Le libraire ancien

Publié le par christophe bouquerel

 

 

 

 


Il est heureux parce qu’il vit au milieu des livres.

Il s’est peu à peu spécialisé dans les ouvrages anciens sur le spectacle vivant. Et s’est fixé depuis quelques années sur les hauteurs de Saint-Cloud où il a installé ses bureaux qui sont aussi sa maison.  Du haut de cette bulle de passé, il contemple la ville présente à ses pieds, jouissant de pouvoir n’y descendre que lorsque l’envie lui en prend. Le plus souvent ses clients montent jusqu’à lui. Mais il peut aussi traverser la France entière et même l’Europe à la recherche d’une édition rare.

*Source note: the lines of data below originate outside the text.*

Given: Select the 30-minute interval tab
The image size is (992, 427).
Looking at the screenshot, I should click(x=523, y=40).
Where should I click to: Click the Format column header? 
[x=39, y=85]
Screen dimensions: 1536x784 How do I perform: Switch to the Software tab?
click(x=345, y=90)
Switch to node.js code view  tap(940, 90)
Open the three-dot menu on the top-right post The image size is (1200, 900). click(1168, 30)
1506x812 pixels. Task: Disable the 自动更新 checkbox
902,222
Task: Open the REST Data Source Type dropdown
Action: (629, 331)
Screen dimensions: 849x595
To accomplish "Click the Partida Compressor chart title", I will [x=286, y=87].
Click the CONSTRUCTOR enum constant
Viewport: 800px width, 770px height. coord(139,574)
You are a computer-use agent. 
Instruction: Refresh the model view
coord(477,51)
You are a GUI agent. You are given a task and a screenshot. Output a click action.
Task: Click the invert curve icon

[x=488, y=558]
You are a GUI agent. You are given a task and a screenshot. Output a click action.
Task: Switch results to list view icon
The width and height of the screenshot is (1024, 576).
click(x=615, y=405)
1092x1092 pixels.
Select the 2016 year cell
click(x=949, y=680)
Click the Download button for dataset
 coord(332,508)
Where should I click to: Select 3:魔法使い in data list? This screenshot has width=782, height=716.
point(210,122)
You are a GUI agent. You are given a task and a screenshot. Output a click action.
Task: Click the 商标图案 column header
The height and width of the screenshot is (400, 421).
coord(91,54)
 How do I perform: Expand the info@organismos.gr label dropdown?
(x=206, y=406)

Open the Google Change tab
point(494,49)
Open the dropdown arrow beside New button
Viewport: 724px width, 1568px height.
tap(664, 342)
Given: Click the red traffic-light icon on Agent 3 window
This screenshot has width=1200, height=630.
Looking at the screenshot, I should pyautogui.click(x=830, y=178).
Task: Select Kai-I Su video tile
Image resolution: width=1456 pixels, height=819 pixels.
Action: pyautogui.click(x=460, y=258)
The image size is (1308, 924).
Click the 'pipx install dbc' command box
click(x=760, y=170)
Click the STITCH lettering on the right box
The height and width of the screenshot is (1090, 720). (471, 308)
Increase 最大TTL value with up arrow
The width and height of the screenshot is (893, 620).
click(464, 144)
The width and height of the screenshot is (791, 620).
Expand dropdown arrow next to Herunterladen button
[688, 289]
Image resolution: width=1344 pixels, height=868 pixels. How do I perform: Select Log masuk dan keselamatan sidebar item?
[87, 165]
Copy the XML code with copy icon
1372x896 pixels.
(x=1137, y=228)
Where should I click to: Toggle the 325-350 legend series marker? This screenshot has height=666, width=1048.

Parfois des artistes célèbres, des comédiennes reconnues, lui demandent de leur trouver des titres introuvables, où elles ont l’intuition que les attendent les décors ou les images de leurs prochains spectacles. Pour elles, il cherche. Et il trouve. Il se sent alors un peu créateur. Il est curieux de pénétrer dans leurs appartements et dans les arcanes de leur imaginaire. A quarante ans, il est toujours aussi avide de rencontres humaines.

La nuit, à la lumière de sa lampe, ou de son écran d’ordinateur, il se demande pourquoi la plupart des bibliophiles sont des hommes. Plus il les fréquente, plus il est persuadé que les livres ne sont pas des objets comme les autres. Qu’y a-t-il comme secret spécifiquement masculin dans le désir de posséder les plus rares d’entre eux ? De les ouvrir et de les effeuilleter ? Lui aussi, il aime posséder, mais seulement pour un temps, et puis il éprouve un plaisir encore plus vif à remettre en circulation. Il arrange des rencontres sensuelles entre des hommes et des livres qui se méritent. Il est heureux de consacrer sa vie à cette énigme futile et essentielle.

Son seul regret est que son fils ne lise pas.